Gemäß § 46 Abs. 1 VwGG ist einer Partei, die durch ein unabwendbares Ereignis - so dadurch, daß sie von einer Zustellung ohne ihr Verschulden keine Kenntnis erlangt hat - eine Frist versäumt und dadurch einen Rechtsnachteil erleidet, auf Antrag die Wiedereinsetzung in den vorigen Stand zu bewilligen. Daß der Partei ein Verschulden an der Versäumung zur Last liegt, hindert die Bewilligung der Wiedereinsetzung nicht, wenn es sich nur um einen minderen Grad des Versehens handelt.

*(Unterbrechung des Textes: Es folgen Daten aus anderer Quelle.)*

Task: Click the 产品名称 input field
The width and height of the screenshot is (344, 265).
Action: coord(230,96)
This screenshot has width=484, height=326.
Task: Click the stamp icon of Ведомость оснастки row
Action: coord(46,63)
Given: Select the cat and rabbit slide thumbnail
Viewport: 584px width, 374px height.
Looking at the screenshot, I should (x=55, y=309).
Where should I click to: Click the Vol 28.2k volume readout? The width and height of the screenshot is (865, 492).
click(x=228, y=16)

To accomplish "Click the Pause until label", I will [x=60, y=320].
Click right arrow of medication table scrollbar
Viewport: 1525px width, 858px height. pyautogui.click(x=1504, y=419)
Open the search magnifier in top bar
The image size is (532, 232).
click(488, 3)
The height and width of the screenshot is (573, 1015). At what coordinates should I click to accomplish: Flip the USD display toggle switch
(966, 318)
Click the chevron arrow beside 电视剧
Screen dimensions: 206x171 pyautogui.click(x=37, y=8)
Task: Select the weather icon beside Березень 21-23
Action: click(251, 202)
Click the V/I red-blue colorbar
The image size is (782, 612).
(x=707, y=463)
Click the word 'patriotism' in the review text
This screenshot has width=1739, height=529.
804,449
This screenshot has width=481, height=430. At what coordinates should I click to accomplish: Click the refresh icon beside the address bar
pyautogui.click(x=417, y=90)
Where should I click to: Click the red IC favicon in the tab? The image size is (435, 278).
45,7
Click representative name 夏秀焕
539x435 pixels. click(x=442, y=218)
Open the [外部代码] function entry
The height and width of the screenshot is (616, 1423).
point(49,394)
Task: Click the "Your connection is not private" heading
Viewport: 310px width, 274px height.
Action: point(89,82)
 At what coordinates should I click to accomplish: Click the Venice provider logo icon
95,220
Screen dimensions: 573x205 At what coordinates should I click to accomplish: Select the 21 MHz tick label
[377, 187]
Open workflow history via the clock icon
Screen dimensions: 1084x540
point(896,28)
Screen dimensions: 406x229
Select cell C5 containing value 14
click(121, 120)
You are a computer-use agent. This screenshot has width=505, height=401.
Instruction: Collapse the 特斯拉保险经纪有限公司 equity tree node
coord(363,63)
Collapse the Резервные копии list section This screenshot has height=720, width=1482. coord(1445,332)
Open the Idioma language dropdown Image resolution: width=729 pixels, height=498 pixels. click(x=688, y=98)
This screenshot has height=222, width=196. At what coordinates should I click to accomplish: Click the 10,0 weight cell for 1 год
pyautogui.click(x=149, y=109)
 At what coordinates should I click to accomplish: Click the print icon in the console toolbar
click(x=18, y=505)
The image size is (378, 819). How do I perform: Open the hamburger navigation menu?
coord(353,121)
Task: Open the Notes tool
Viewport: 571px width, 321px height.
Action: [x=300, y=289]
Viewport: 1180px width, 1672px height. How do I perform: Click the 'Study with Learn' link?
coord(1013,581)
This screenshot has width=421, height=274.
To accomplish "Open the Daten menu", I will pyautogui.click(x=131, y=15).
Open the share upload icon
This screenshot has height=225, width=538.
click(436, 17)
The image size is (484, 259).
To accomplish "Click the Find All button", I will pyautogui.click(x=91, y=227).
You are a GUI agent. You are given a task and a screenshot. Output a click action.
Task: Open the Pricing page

Soweit im Wiedereinsetzungsantrag die Auffassung vertreten wird, der Verfahrenshelfer hätte ohne Besprechung mit dem Beschwerdeführer keinen Auftrag zur Erhebung einer Beschwerde gehabt, ist dem entgegenzuhalten, daß in dem mit dem Bestellungsbescheid dem Verfahrenshelfer übermittelten hg. Beschluß die Verfahrenshilfe ausdrücklich gegen den nunmehr angefochtenen Bescheid gewährt wurde. Damit war einerseits der Verfahrenshelfer gemäß § 16 Abs. 2 RAO verpflichtet, die Vertretung des Beschwerdeführers zu übernehmen und mit der gleichen Sorgfalt wie ein frei gewählter Rechtsanwalt zu besorgen, woraus sich gemäß § 9 Abs. 1 in Verbindung mit § 11 Abs. 1 RAO ergibt, daß der Verfahrenshelfer verpflichtet war, die Vertretung des Beschwerdeführers dem Gesetz gemäß zu führen und dessen Rechte mit Eifer, Treue und Gewissenhaftigkeit zu vertreten, und befugt war, alles was er nach dem Gesetz zur Vertretung des Beschwerdeführers für dienlich erachtete, unumwunden vorzubringen und seine Angriffs- und Verteidigungsmittel, welche seinem Auftrag, seinem Gewissen und den Gesetzen nicht widerstreiten, in jeder Weise zu gebrauchen. Andererseits war der Verfahrenshelfer dadurch, daß ihm Zahl und Datum des angefochtenen Bescheid bekannt war, in die Lage versetzt, die Akten des diesem Bescheid zugrunde liegenden Verwaltungsverfahrens bei der belangten Behörde einzusehen und sich somit die grundlegenden Informationen für die Verfassung einer Verwaltungsgerichtshofbeschwerde zu beschaffen. Daß das ungenützte Verstreichenlassen der Frist für die Erhebung einer Verwaltungsgerichtshofbeschwerde bei Vorliegen eines einen Asylantrag abweisenden letztinstanzlichen Bescheides keinesfalls den Interessen des asylwerbenden Beschwerdeführers entsprechen konnte, liegt auf der Hand.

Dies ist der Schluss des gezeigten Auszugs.